▶ **Page excerpt**
● ● ● ● ●
The statement in bold needs a clear definition. I am going to sneak up on the definition by developing a series of simpler definitions and notations. But before we proceed, let's look at some of these distributions.

Figure 1: CDF for p=1/6, 1/2, 3/4, and 199/200

The colored curves plot the CDFs. They are all self-similar in the sense suggested by the underlying rectangles: The curve in the lower left rectangle is obtained by taking the entire curve and multiplying all x-values by $1/2$ and multiplying all y=values by $1-p$. That is, the curve is shrunk towards the origin $(0,0)$ by factors of $1/2$ and $1-p$. Likewise, the curve in the upper right rectangle is obtained by shrinking the entire curve towards the coordinate $(1,1)$ by factors of $1$ and $p$. (This description completely determines each curve!)

Here are the major steps in the analysis.

  1. Let $a_1, a_2, \ldots, a_n$ be any sequence of zeros and ones. It represents a binary number in the interval $[0,1)$ by "putting a binary point in front of it." As a matter of notation, and to define precisely what this means, let $$[a_1\,a_2\,\cdots\,a_n] = a_1 2^{-1} + a_2 2^{-2} + \cdots + a_n 2^{-n}.$$

  2. Since we will be studying the proportions of ones within binary representations, let's invent a notation for that. Define $$\rho([a_1\,a_2\,\cdots\,a_n]) = \frac{\#\{i \in \{1,2,\ldots, n\}\mid a_i=1\}}{n}$$ to be that proportion.
● ● ● ● ●
▶ **Data lines**
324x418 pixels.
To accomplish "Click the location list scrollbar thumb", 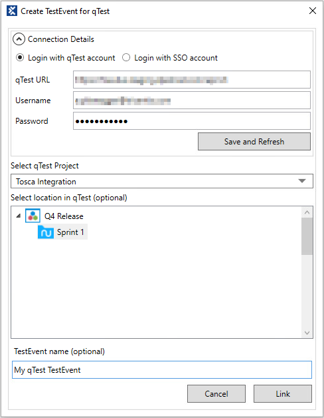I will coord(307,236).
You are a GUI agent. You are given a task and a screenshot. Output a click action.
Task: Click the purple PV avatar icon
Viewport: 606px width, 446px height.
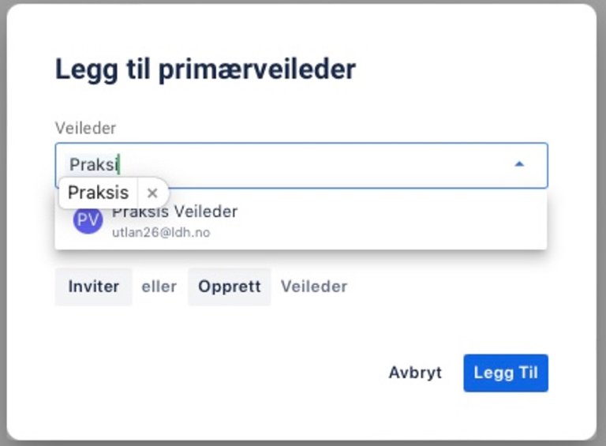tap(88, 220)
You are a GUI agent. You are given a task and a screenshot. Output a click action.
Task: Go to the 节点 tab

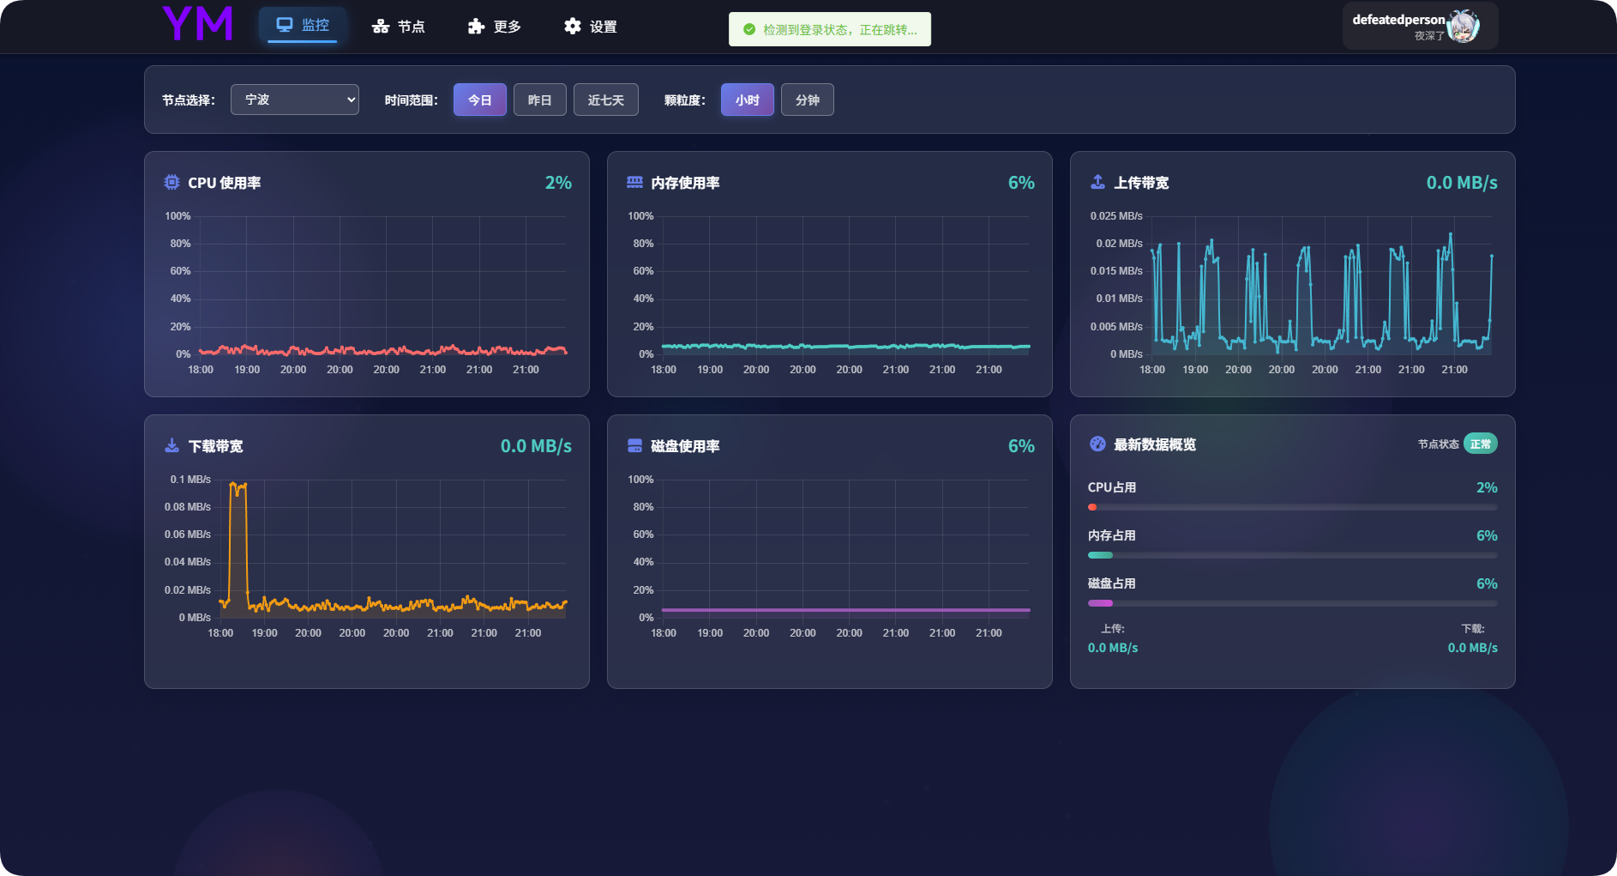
● ● ● ● ●
▶ **Tasks to complete**
1: Answer these questions about the CDF passage:
(a) For which values of p does Figure 1 plot CDFs?
(b) Toward which coordinate is the curve in the upper right rectangle shrunk?
(c) In step 1, what does a sequence of zeros and ones represent?
2: Please rewrite the CDF passage from "The statement in" up to and including "in the analysis.", putting "scaled" in place of "shrunk".
3: Continue the CDF passage from its last sentence onward.
The records have no part in these tasks.

▶ **Answer set**
1:
(a) p = 1/6, 1/2, 3/4, and 199/200.
(b) Toward the coordinate (1,1).
(c) A binary number in the interval [0,1).

2:
The statement in bold needs a clear definition. I am going to sneak up on the definition by developing a series of simpler definitions and notations. But before we proceed, let's look at some of these distributions.

Figure 1: CDF for p=1/6, 1/2, 3/4, and 199/200

The colored curves plot the CDFs. They are all self-similar in the sense suggested by the underlying rectangles: The curve in the lower left rectangle is obtained by taking the entire curve and multiplying all x-values by $1/2$ and multiplying all y=values by $1-p$. That is, the curve is scaled towards the origin $(0,0)$ by factors of $1/2$ and $1-p$. Likewise, the curve in the upper right rectangle is obtained by shrinking the entire curve towards the coordinate $(1,1)$ by factors of $1$ and $p$. (This description completely determines each curve!)

Here are the major steps in the analysis.

3:
  3. We cannot analyze all the infinitely many binary digits of any real number $x$ all at once: we have to look at finitely many of them and take limits. To this end, extend the function $\rho$ to entire intervals of real numbers determined by their initial sequences. That is, if $$[a_1\,a_2\,\cdots\,a_n] \le x \lt [a_1\,a_2\,\cdots\,a_n] + 2^{-n},$$ then define $$\rho_n(x) = \rho([a_1\,a_2\,\cdots\,a_n]).$$ The functions $\rho_n$ are defined on the entire interval $[0,1)$.

    If you like, you could also define the $\rho_n(x)$ numerically in terms of the binary expansion of the integer part of $2^n x$ (which is how the next figure was produced), but I thought the preceding description might give a clearer idea of the underlying concept.

    ![Figure 1: graphs of rho_n, n=2,5,8,11,14

  4. The key idea is to collect all numbers that look, based on the initial (finite!) part of their binary representation, like they have a given proportion of ones. We should allow for that proportion to be in a narrow range, say between $\alpha$ and $\beta$ where $0 \le \alpha \le \beta \le 1$. To this end, define the (Borel measurable) set $R$ by $$R(n,\alpha,\beta) = \{x\in [0,1)\mid \alpha \le \rho_n(x) \le \beta\}.$$ That is, the proportion of ones within the first $n$ binary digits of $x$ lies between $\alpha$ and $\beta$.

    In the preceding figure, you may visualize $R(n,\alpha,\beta)$ by referring to the graph of $\rho_n$, drawing the interval $[\alpha,\beta]$ on the vertical axis, identifying all parts of the graph whose heights are within that interval, and looking down at the horizontal ($x$) axis to see which numbers correspond to those heights: that (highly disconnected) set is $R(n,\alpha,\beta)$.

  5. At this point we may leave the world of binary representations and focus on the digits themselves. When those first $n$ binary digits are generated by $X_1, X_2, \ldots, X_n$, each having a chance $p$ of being $1$, then the proportion of ones has a Binomial$(n,p)$ distribution. Thus, unless $X_{n+1}=X_{n+2}=\cdots = 1$, $$\rho_n(Z) = \rho[X_1\,X_2\,\cdots\,X_n] \sim \frac{1}{n}\text{Binomial}(n,p).$$ We may exclude all values of $Z$ that end in all ones because (as is easy to see and show) their chance of occurring is zero.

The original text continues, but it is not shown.